I’m not alone in feeling perplexed by these prospects. I’ve lost count of the number of hand-wringing newspaper columns and blog posts that worry about what happened to innovation and upheaval in music. Where are the major new genres and subcultures of the twenty-first century? Sometimes it’s the musicians themselves who sound a note of weary déjà vu. In a 2007 interview, Sufjan Stevens declared: ‘Rock and roll is a museum piece ... . There are great rock bands today – I love the White Stripes, I love the Raconteurs. But it’s a museum piece. You’re watching the History Channel when you go to these clubs. They’re just reenacting an old sentiment. They’re channeling the ghosts of that era – the Who, punk rock, the Sex Pistols, whatever. It’s been done. The rebellion’s over.’

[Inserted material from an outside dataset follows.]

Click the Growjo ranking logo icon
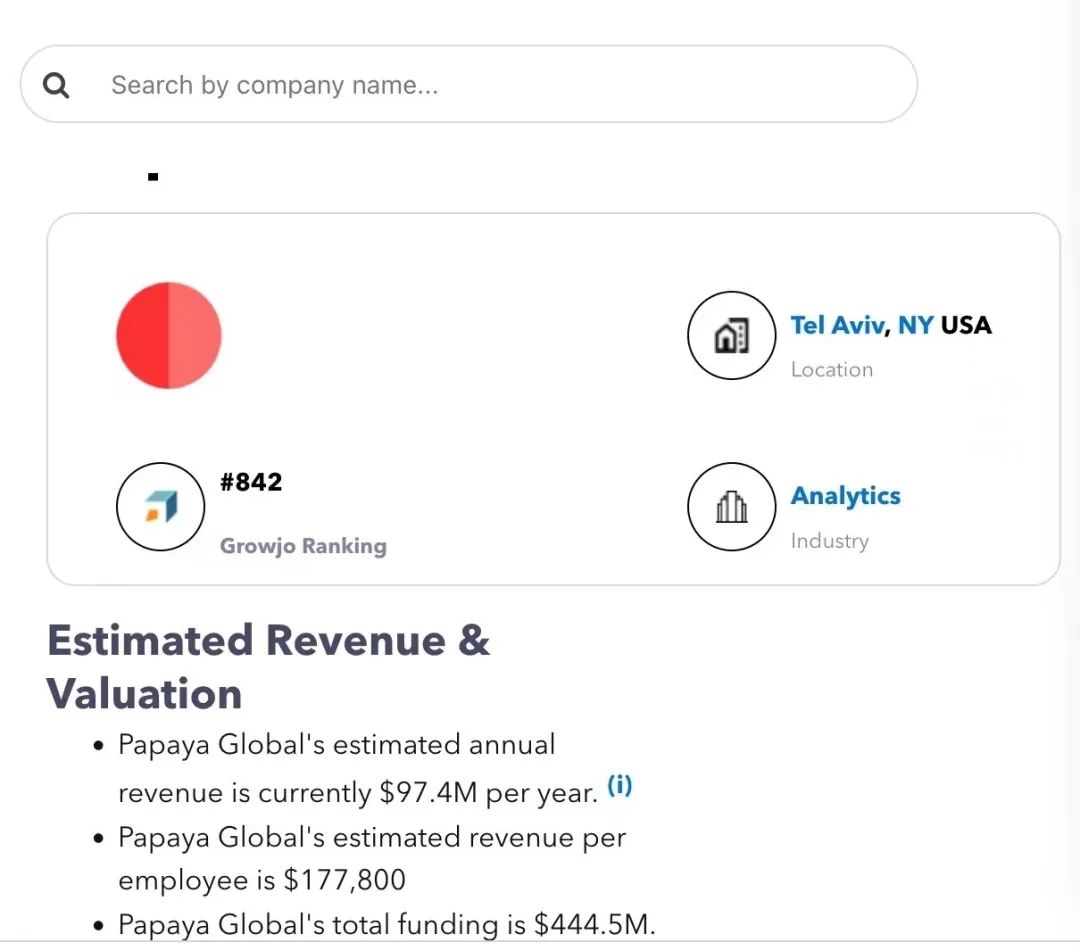 coord(160,506)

This malaise is not restricted to pop music, of course. Look at the Hollywood mania for remaking blockbuster movies from a couple of decades earlier: Alfie, Ocean’s Eleven, Bad News Bears, Casino Royale, The Pink Panther, Hairspray, Journey to the Center of the Earth, Fame, Tron,True Grit ... The near future promises remakes of The Fly (yes, it’s being made for the third time), The Incredible Shrinking Man, The Dirty Dozen ..., while Russell Brand is due to star in remakes of Arthur and Drop Dead Fred. When they’re not revamping proven box-office successes of the past, the movie industry is adapting much-loved ‘iconic’ TV series for the big screen, like The Dukes of Hazzard, Charlie’s Angels and Get Smart, along with bygone kiddy cartoons like Yogi Bear and The Smurfs. Somewhere between the two is the Star Trek that hit cinema screens in mid-2009: not strictly a remake but a prequel (the ad slogan drips with unintentional irony: ‘The Future Begins’) featuring the young Spock and Kirk. This movie trades off the generation-spanning cumulative affection created by the original sixties TV series, the eighties film versions and the subsequent Star Trek: The Next Generation TV series.

Theatre has a long tradition of reviving canonic plays and much-loved musicals, but here too you can see the remake and the spin-off catching on with productions like Spamalot (based on the movie Monty Python and the Holy Grail) and ‘jukebox musicals’ written around golden oldies by legendary bands or drawn from vintage genres: We Will Rock You (Queen), Good Vibrations (Beach Boys), The Times They Are A-Changin’ (Bob Dylan) and Rock of Ages (eighties hair metal). There’s even ‘jukebox TV’ with shows like Glee and Pop Idol/American Idol (with its Beatles nights, Stones nights et al.), which fold rock and soul back into the nonthreatening tradition of showbiz/light entertainment/variety. Television has even got in on the remake action, albeit with generally less success than Hollywood. People in the industry describe the contemporised version of the classic TV series as ‘a presold concept’, but so far the attempts – glitzy remakes of The Prisoner, The Survivors, The Rockford Files, Charlie’s Angels, Dragnet, The Twilight Zone, The Fugitive, Kojak, Bionic Woman, Hawaii Five-O, Beverly Hills 90210, Dallas, plus Britcom favourites like Minder, Reggie Perrin and The Likely Lads – have not ‘sold’ especially well in terms of ratings (indeed, in America these remakes often get cancelled before the season is through). Still, people keep trying: the logic of renovating the tried-and-true, of milking the cult status of the original, seems an irresistible pitch.